The median is an important quantity in data analysis. It represents the middle value of the data distribution. Estimates of the median, however, have a degree of uncertainty because (a) the estimates are calculated from a finite sample and (b) the data distribution of the underlying data is generally unknown. One important roles of a data scientist is to quantify and to communicate the degree of uncertainty in his or her data analysis.
In this assignment, you will write a blog post to answer a series of questions related to the variation of the median (and a range of other quantiles). You will use analytic methods to answer the questions.
The audience of your blog post is a Senior Data Scientist who you hope to work with in the future. Your goal is to document how you wrote flexible functions for the distribution of order statistics.
Q: Begin with the median from a sample of N = 200 from the standard normal distribution. Write an R function that is the density function for the median in this sample. Note that the 100th order statistic is approximately the median, and use the order statistic formula discussed in class. Generate a plot of the function.
dorder <- function(x){
}Q: Write an R function that is the probability function for the median in this sample. Use the order statistic formula discussed in class. Generate a plot of the function.
porder <- function(x){
}Q: Write an R function that is the quantile function for the median in this sample. (You have several options for how to write this function.) Generate a plot of the function.
qorder <- function(p){
}Q: Simulate the sampling distribution for the median. Create a plot of the empirical CDF (ECDF). Overlay the plot of the ECDF with a plot of the CDF.
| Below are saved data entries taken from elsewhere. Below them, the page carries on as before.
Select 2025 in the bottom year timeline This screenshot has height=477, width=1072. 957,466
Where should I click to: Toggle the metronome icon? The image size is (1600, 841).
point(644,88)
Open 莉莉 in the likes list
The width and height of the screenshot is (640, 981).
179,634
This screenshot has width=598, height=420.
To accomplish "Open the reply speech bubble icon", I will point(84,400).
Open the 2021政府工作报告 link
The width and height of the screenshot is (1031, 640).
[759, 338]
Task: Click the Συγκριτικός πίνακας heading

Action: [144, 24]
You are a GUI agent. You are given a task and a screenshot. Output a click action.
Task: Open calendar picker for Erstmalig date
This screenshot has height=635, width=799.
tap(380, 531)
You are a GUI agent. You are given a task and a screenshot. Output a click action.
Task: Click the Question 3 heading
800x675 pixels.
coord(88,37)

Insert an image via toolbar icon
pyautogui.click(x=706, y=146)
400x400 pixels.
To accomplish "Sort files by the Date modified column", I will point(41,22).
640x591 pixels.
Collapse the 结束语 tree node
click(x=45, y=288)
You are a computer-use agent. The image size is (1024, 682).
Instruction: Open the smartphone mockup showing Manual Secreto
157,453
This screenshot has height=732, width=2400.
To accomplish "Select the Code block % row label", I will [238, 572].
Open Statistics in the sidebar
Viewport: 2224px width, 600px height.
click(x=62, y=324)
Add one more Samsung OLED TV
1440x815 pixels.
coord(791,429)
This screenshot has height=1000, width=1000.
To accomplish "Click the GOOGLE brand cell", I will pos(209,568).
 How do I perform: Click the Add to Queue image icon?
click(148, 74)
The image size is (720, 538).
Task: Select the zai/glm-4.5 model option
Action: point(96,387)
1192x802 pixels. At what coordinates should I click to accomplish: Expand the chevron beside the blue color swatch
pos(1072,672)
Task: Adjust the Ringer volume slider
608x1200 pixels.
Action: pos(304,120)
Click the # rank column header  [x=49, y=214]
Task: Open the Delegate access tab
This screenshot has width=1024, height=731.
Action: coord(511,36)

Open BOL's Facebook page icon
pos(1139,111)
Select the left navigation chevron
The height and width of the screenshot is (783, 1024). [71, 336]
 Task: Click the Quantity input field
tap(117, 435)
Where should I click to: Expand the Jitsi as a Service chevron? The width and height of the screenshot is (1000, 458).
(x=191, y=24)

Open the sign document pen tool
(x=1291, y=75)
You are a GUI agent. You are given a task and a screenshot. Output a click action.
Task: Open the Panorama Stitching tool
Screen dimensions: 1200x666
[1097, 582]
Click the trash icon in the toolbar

Q: Using the simulated sampling distribution from the previous question, create a histogram (on the density scale). Overlay the histogram with a plot of the density function.
Q: One very common way to compare a random sample to a theoretical candidate distribution is the QQ plot. It is created by ploting quantiles of the theoretical distribution on the x-axis and empirical quantiles from the sample on the y-axis.
If sample and theoretical quantiles come from the same distribution, then the plotted points will fall along the line y = x, approximately. Here are two examples when the sample and theoretical quantiles came from the same distribution.
random_sample <- rexp(200)
q_candidate <- qexp
x <- q_candidate((1:200)/200)
y <- quantile(random_sample, probs = (1:200)/200)
svg("./assets/exponential-qq.svg", width = 5, height = 3)
tgsify::plotstyle(style = upright)
plot(x,y, asp = 1)
abline(0,1)
dev.off()random_sample <- rnorm(200)
q_candidate <- qnorm
x <- q_candidate((1:200)/200)
y <- quantile(random_sample, probs = (1:200)/200)
svg("./assets/normal-qq.svg", width = 5, height = 3)
tgsify::plotstyle(style = upright)
plot(x,y, asp = 1, xlab = "Theoretical quantile", ylab = "Sample quantile")
abline(0,1)
dev.off()
Here is an example when the sample distribution does not match with the theoretical distribution. The sample distribution is t3 where as the theoretical distribution is N(0, 1). Notice the deviation from y = x.
random_sample <- rt(200, df = 3)
q_candidate <- qnorm
x <- q_candidate((1:200)/200)
y <- quantile(random_sample, probs = (1:200)/200)
svg("./assets/t-normal-qq.svg", width = 5, height = 3)
tgsify::plotstyle(style = upright)
plot(x,y, asp = 1, xlab = "Theoretical quantile", ylab = "Sample quantile")
abline(0,1)
dev.off()
The deviation occurs despite the fact that the two distributions are similar.
For the assigment, generate a QQ plot for the simulated data of the median relative to the known sampling distribution of the median.
Does the simulated data agree with the theoretical sampling distribution?
Q: Modify the dorder, porder, and qorder functions so that the
functions take a new parameter k (for the kt**h order
statistic) so that the functions will work for any order statistic and
not just the median.
Q: Generate the QQ plot for simulated data from the sampling distribution of the sample max and the theoretical largest order statistic distribution.
Q: Modify the dorder, porder, and qorder functions so that the
functions take new parameters dist and ... so that the functions
will work for any continuous distribution that has d and p functions
defined in R.
Q: Use the newly modified functions to plot the probability and density functions for the sample min (N = 200).
- Within the repo
Probability and Inference Portfolio Lastname Firstname, create a folder called06-order-statistics - Within the folder, create an .html for your blog post
- The name of the blog post file must be
writeup.html - Within the folder, include code scripts or .rmd or some other document that will successfully generate the output of the simulation when executed from within the folder. (Do not use absolute file paths.)
- Edit the README to be an index for the portfolio.
- Be prepared to share your blog post with the class when the deliverable is due.
- The deliverable should be your own work. You may discuss concepts with classmates, but you may not share code or text.